The American Humane Association’s rules regarding animal handling involve seemingly strict wording (e.g. “Rubber mats or other non-slip material or surface shall be provided when simulating rain”). However, a recent exposé in “the Hollywood reporter” shows that the “no animals were harmed” certification is nearly meaningless. The AHA has awarded this credit to “films and TV shows on which animals were injured during production. It justifies this on the grounds that the animals weren’t intentionally harmed or the incidents occurred when the cameras weren’t rolling”.
The piece outlines a slew of incidents and allegations including deaths by drowning, dehydration and impalement. In my view these pale in comparison to what happens in one hour of farming animals for food in the USA. Don’t get me wrong, I think harming animals for entertainment is unacceptable but consider in strictly utilitarian terms the pleasure to harm ratio when animals are used in films. During filming for “Life of Pi” a tiger “nearly drowned” but apparently was able to clamber up to safety and resume working. Divide this tiger’s anxiety by the tens of millions of people who enjoyed watching the film for at least an hour and you get a much better result than the months of pain to minutes of pleasure involved in eating one broiler chicken. Moral outrage is better predicted by the social visibility than the degree of harm.

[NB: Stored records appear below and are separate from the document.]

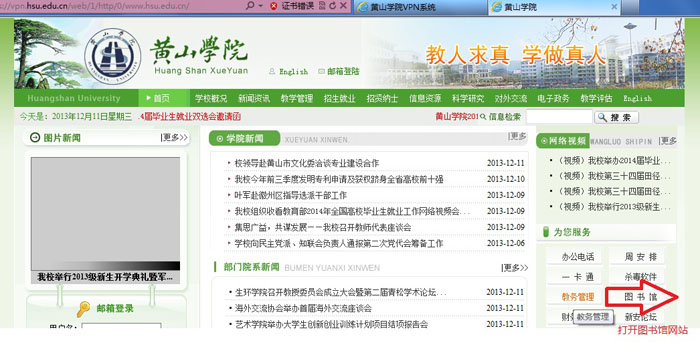Click the picture news thumbnail image
The height and width of the screenshot is (361, 700).
click(x=105, y=214)
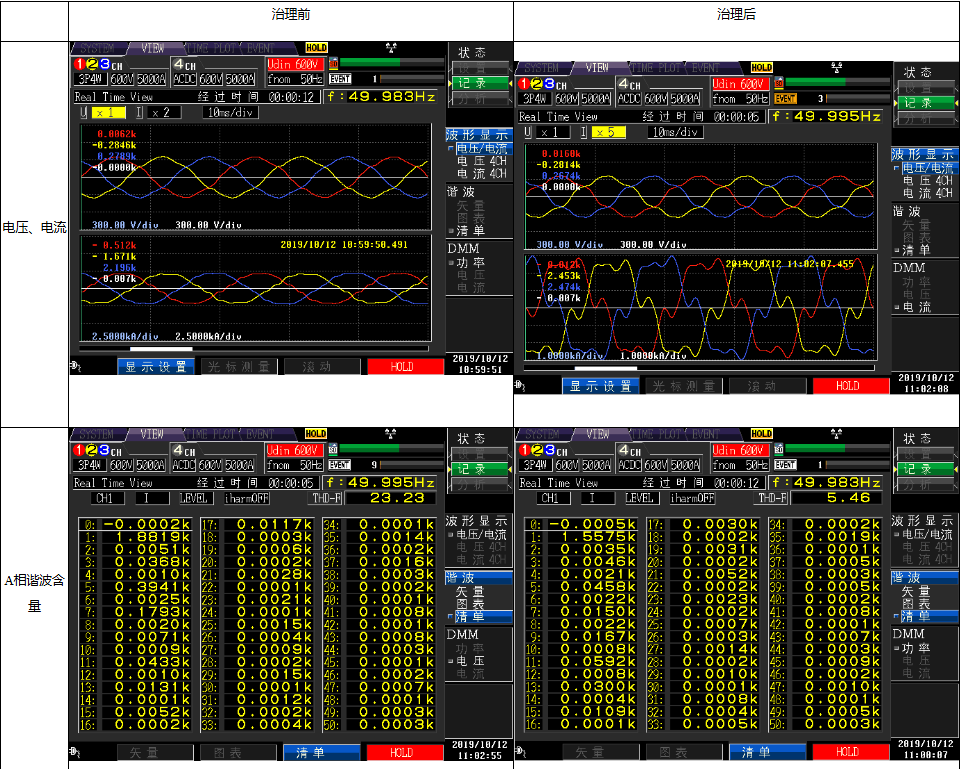Open the 10ms/div timebase selector beside I x2

click(x=230, y=112)
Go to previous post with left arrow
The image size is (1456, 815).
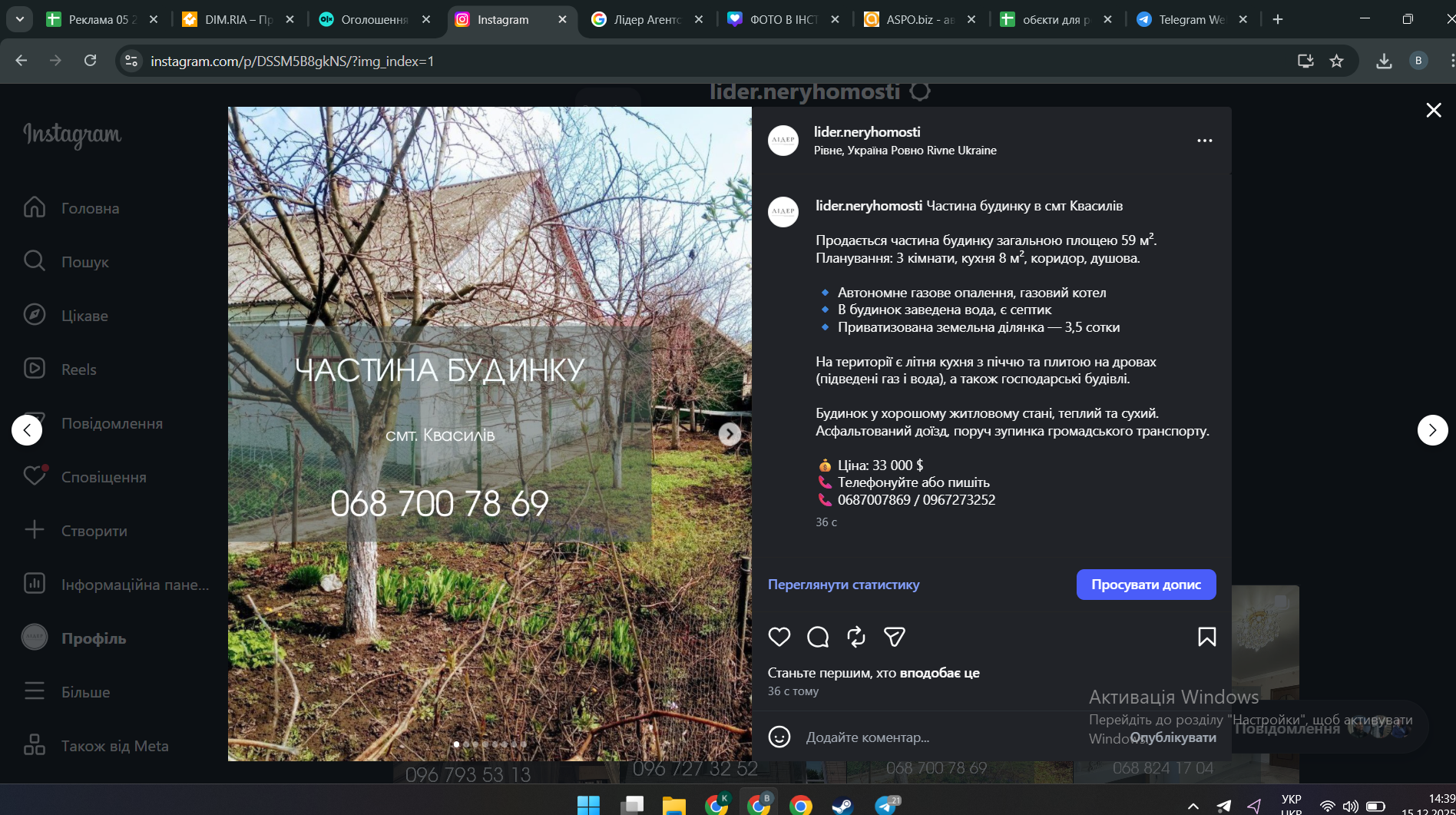tap(27, 430)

If a regulatory body meant to monitor hundreds of thousands of animals is promoting the illusion over the reality of animal welfare what hope for the billions of animals farmed for food? In my view, the atrocities uncovered in animal use are only limited by the number of people with helpful motives willing to go undercover to reveal them. Pinker would not tell us whether or not he engaged in any consumer practices to avoid harming animals but a colleague tells me at a recent dinner he ordered lamb. Perhaps he subscribes to a logic of the larder type of argument. Certainly in his book he seems to endorse support for improvements in regulation to ease the suffering of animals over vegetarianism. I wouldn’t bring up any one of the billions of people eating meat except that Pinker is very influential and could probably reduce more animal suffering by promoting the boycott of at least the most death intensive products (that is, eggs, chicken and fish) better than any animal standards in films could.
Perhaps animal standards in film of the future are really going to move forward, hold producers responsible and vindicate Pinker’s argument. There is a new player to challenge the AHA’s monopoly. “Movie Animals Protected” promises to offer a more transparent and accountable certification for animals involved in entertainment and is going to be headed up by a woman who was allegedly wrongfully terminated for questioning animal deaths on set. For my part, I hope that this interest in animal suffering in one domain leads to greater awareness of animal harm in domains in which the individual consumer has more control. In polls, the majority of Brits and Americans agree that there should be stricter regulations regarding animal welfare however I have yet to see good evidence that these welfare improvements are outpacing the inevitable suffering of raising a greater number of animals for food per year. In my view, a skeptical and evidence-based approach to effectively reduce the suffering of animals would endorse changing one’s purchasing behavior (and donating to organizations who change the purchasing behaviors of others) over merely identifying with a popular attitude.